Ksenya Belooussova (SFS’ 12) says she was skeptical about the course at first.

“But The Problem of God has been one of my favorite classes at Georgetown so far,” she says. “Being challenged by a subject I’d never really given much thought to changed my attitude toward the whole objective of a college education. I’m really glad I was pushed out of my comfort zone during freshman year.”

Basement Issues

Students in the class taught by theology professor Otto Hentz, S.J., read and write essays on everything from Sigmund Freud’s The Future of An Illusion to Auschwitz as Revelation by Michael Buser to Problem of God, Yesterday and Today by the late John Courtney Murray, S.J.

The course covers atheists authors such as Jean-Paul Sartre.

“My approach,” writes Hentz in his syllabus, “is to map fundamental dimensions of the problem and their connection, and then to consider alternately configurations of the map, now from the perspective of religious belief, now from the perspective of atheism.”

He says his course covers “ ‘basement issues’ – fundamental questions about what it means to be a human being in a shared history shaped by choice.”

“No issue is more fundamental than the question of God’s existence and the kinds of experience and knowing that yield different responses to the question,” Hentz says.

A Course With Personality

Students and alumni see Problem of God as a classic Georgetown course.

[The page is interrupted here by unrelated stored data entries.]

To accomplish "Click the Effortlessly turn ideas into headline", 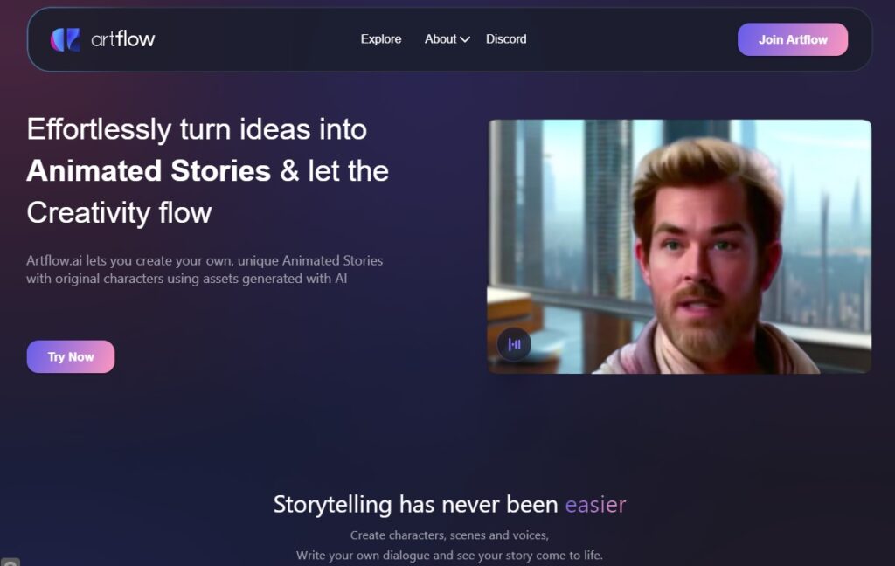I will (197, 129).
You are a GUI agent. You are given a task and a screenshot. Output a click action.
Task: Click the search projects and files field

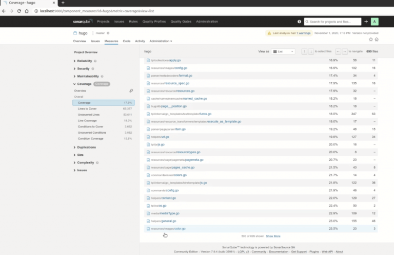tap(333, 22)
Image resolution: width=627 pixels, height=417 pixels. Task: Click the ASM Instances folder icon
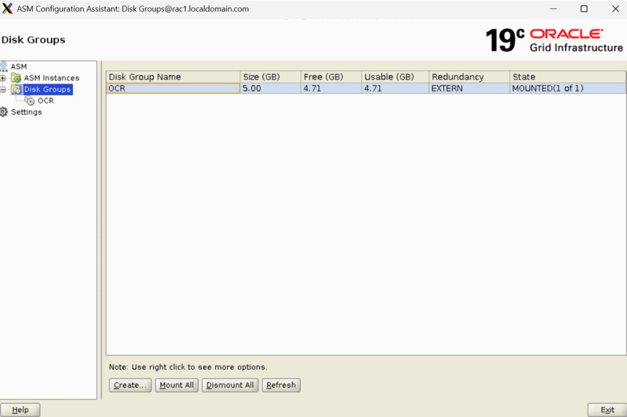16,78
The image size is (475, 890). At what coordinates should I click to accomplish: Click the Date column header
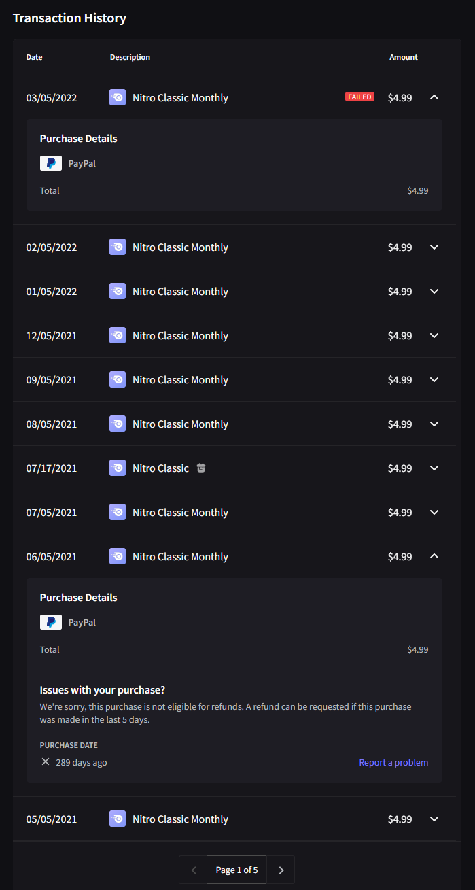(x=34, y=57)
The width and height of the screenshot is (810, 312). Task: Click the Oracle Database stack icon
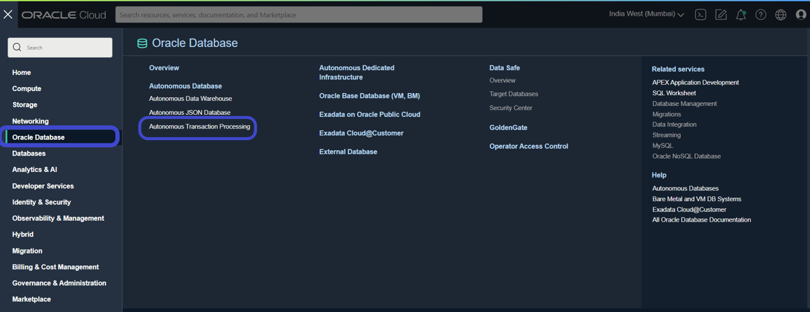(x=141, y=44)
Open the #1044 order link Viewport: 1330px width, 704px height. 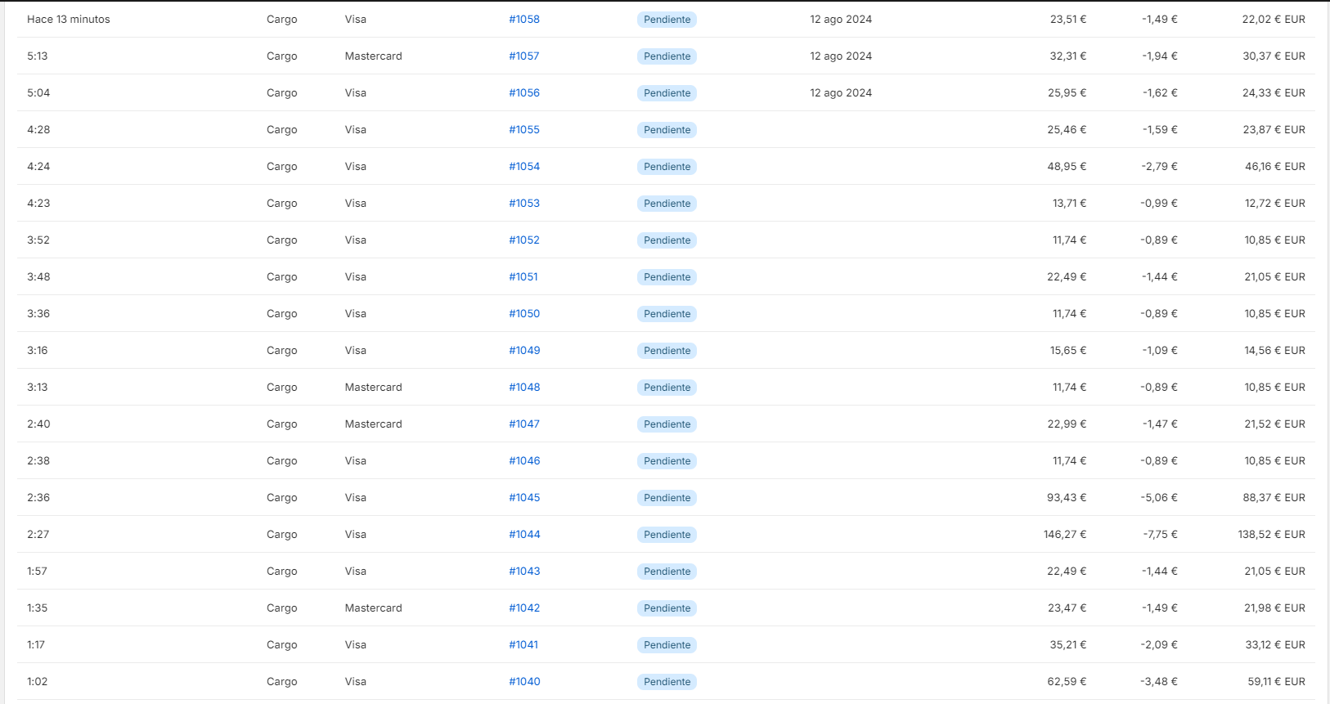coord(524,534)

“It adds so much personality to Georgetown,” says Ryan Merlini (C’14). “When I went home over Thanksgiving break and talked college stuff with my friends, Problem of God was always the class that made them raise their eyebrows.”

Merlini appreciates that students aren’t told to take up a position and defend it.

“Instead, [we are] questioning the arguments we are analyzing,” he says. “This to me exemplifies the Jesuit theory of education – questioning and dialogue. In questioning belief in God, we are better able to open doors into new rooms of thought we hadn't considered before.”

Common Ground

Aside from offering an avenue for intellectual discourse, the course provides a link across diverse fields of study. A Problem of God class brings together students from all of the undergraduate schools.

“It's something that everyone has in common,” Merlini says. “In any community, what binds people together is commonality, and sure enough I’ve talked to people 10 years older than me about what Problem of God professor they've had.”